Items listed in a dataset
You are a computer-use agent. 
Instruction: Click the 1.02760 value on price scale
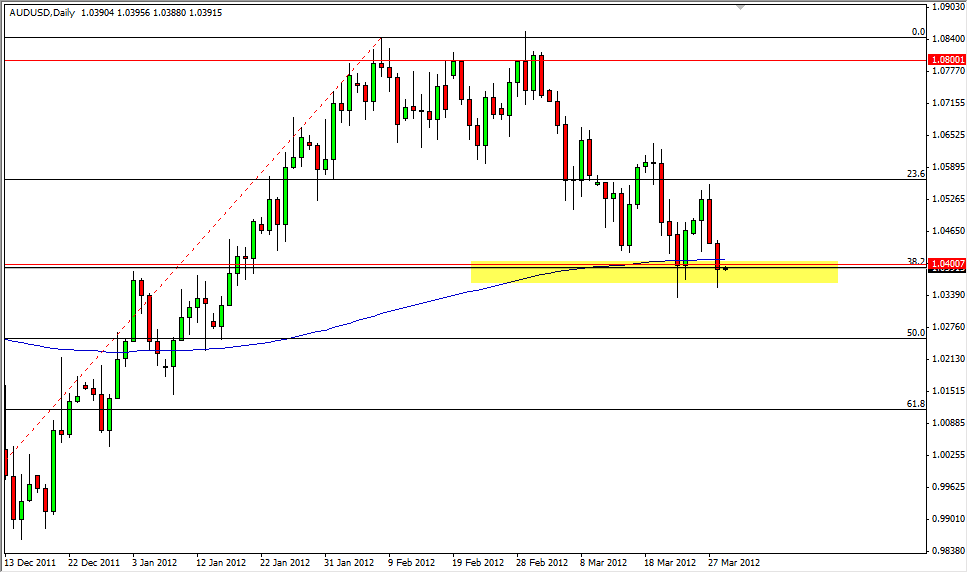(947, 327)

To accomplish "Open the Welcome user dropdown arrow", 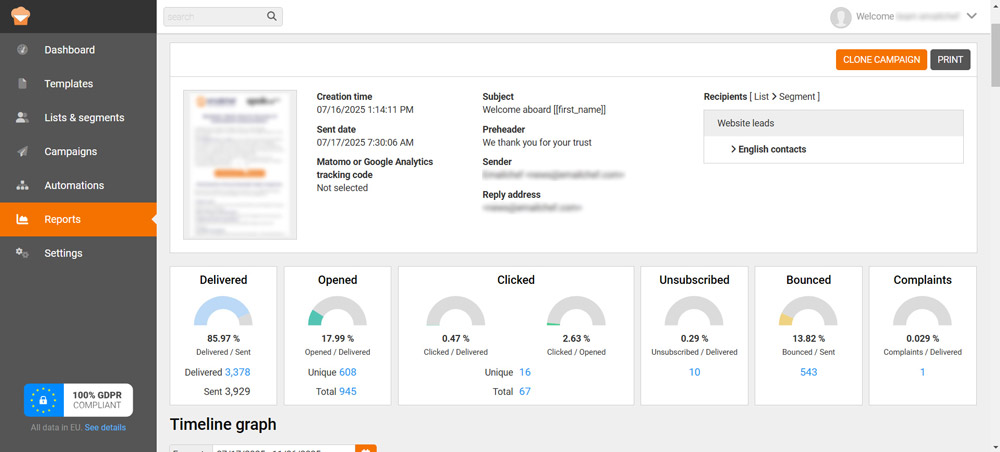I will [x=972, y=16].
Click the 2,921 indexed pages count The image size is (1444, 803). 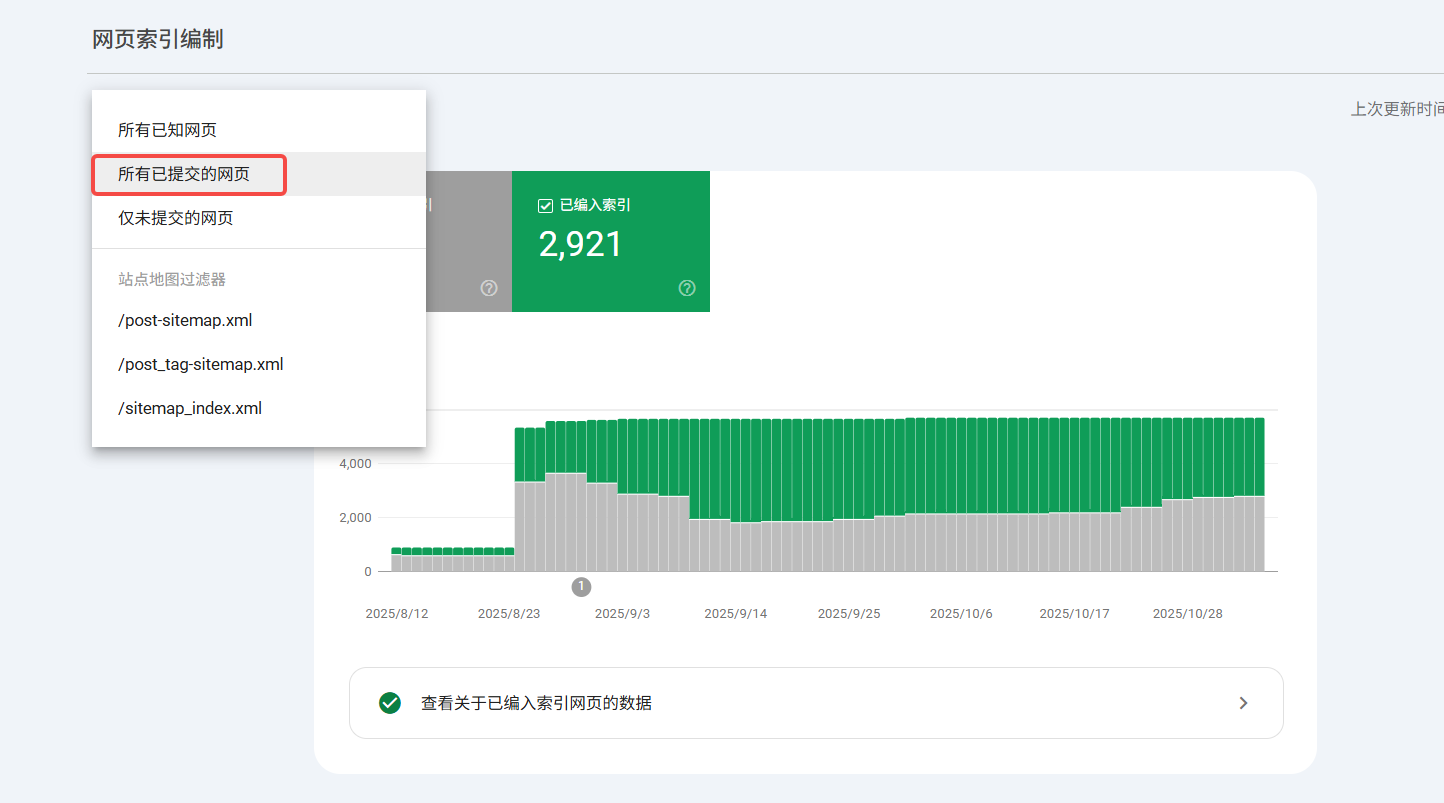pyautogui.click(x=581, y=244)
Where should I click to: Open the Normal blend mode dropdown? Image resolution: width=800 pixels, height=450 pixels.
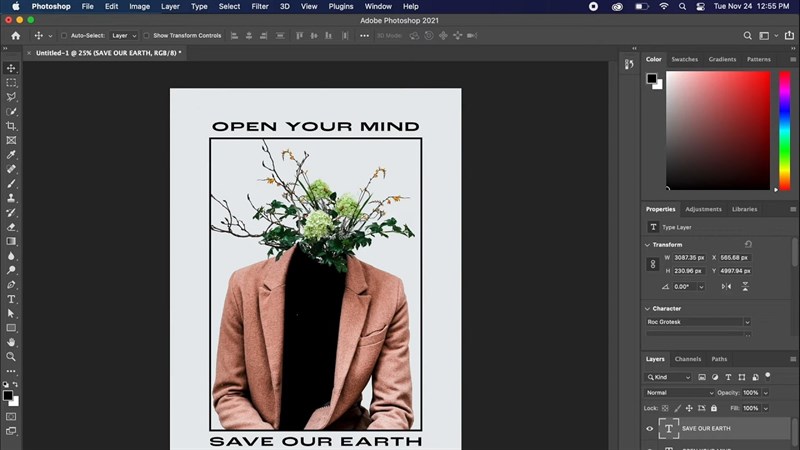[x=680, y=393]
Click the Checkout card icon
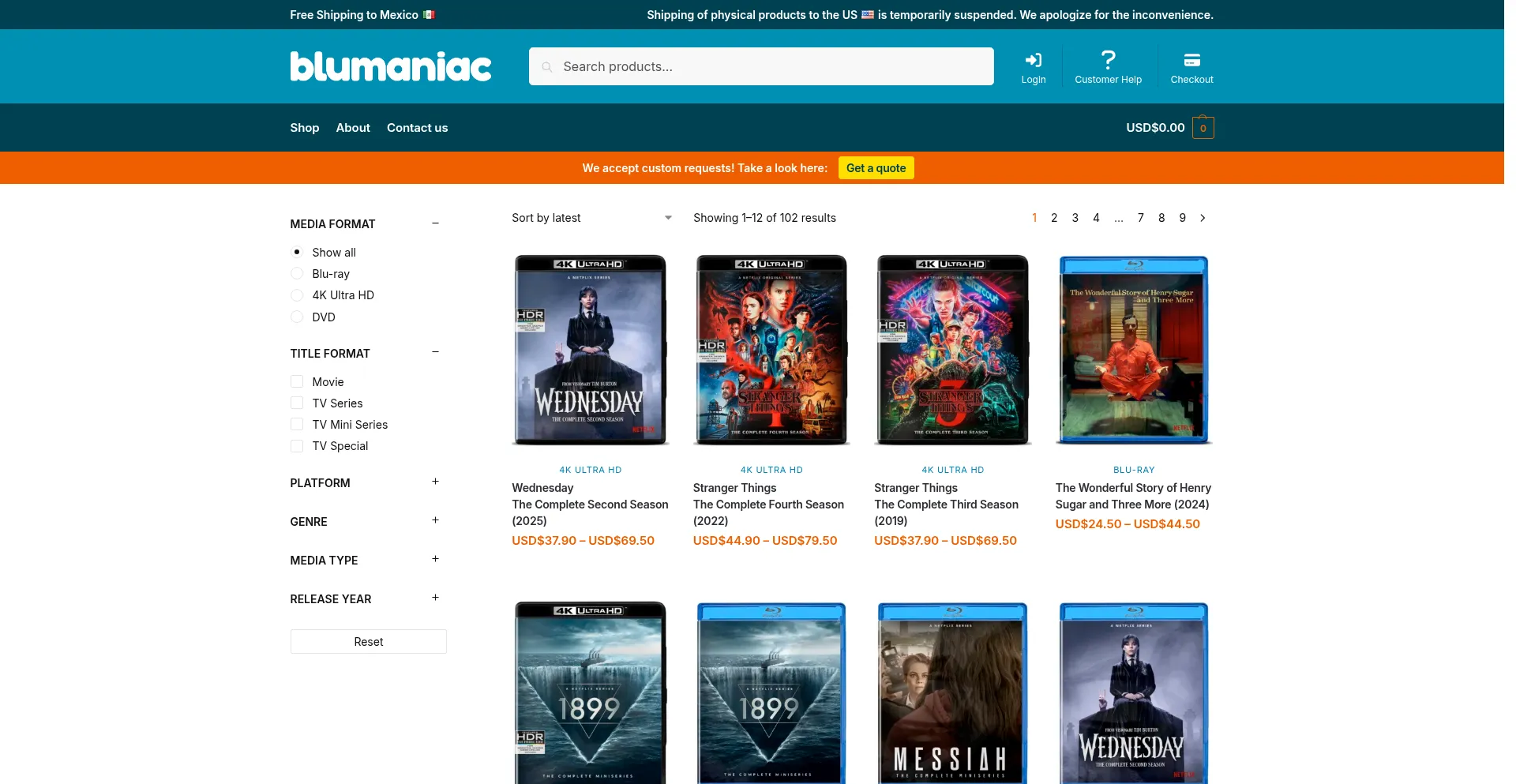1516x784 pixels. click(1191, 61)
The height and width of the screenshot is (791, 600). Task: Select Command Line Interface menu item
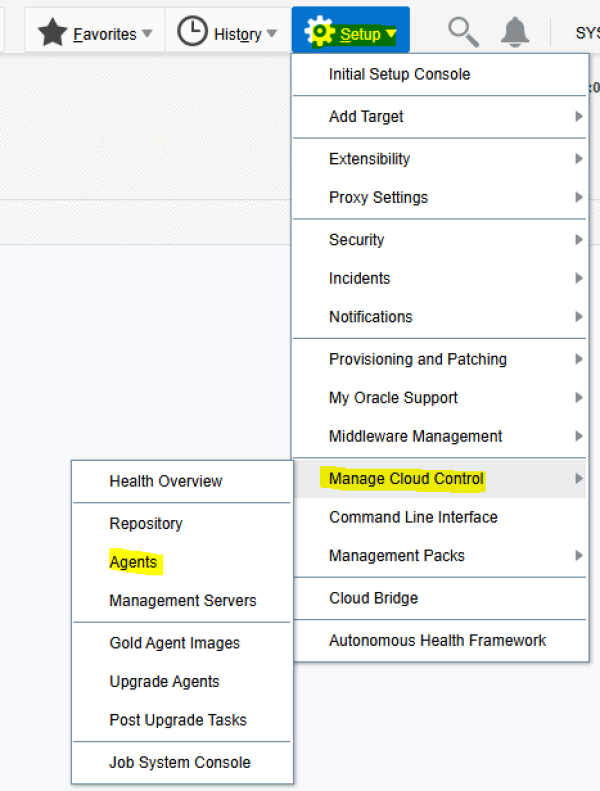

### Task prompt:
Word for word, restate the lines from the one containing "Where should I" through the end of the entries. Do not include pictures.

### Solution:
Where should I click to: Open the Normal blend mode dropdown? Image resolution: width=800 pixels, height=450 pixels.
[x=680, y=393]
Click the Checkout card icon
1516x784 pixels. click(1191, 61)
The height and width of the screenshot is (791, 600). Task: Select Command Line Interface menu item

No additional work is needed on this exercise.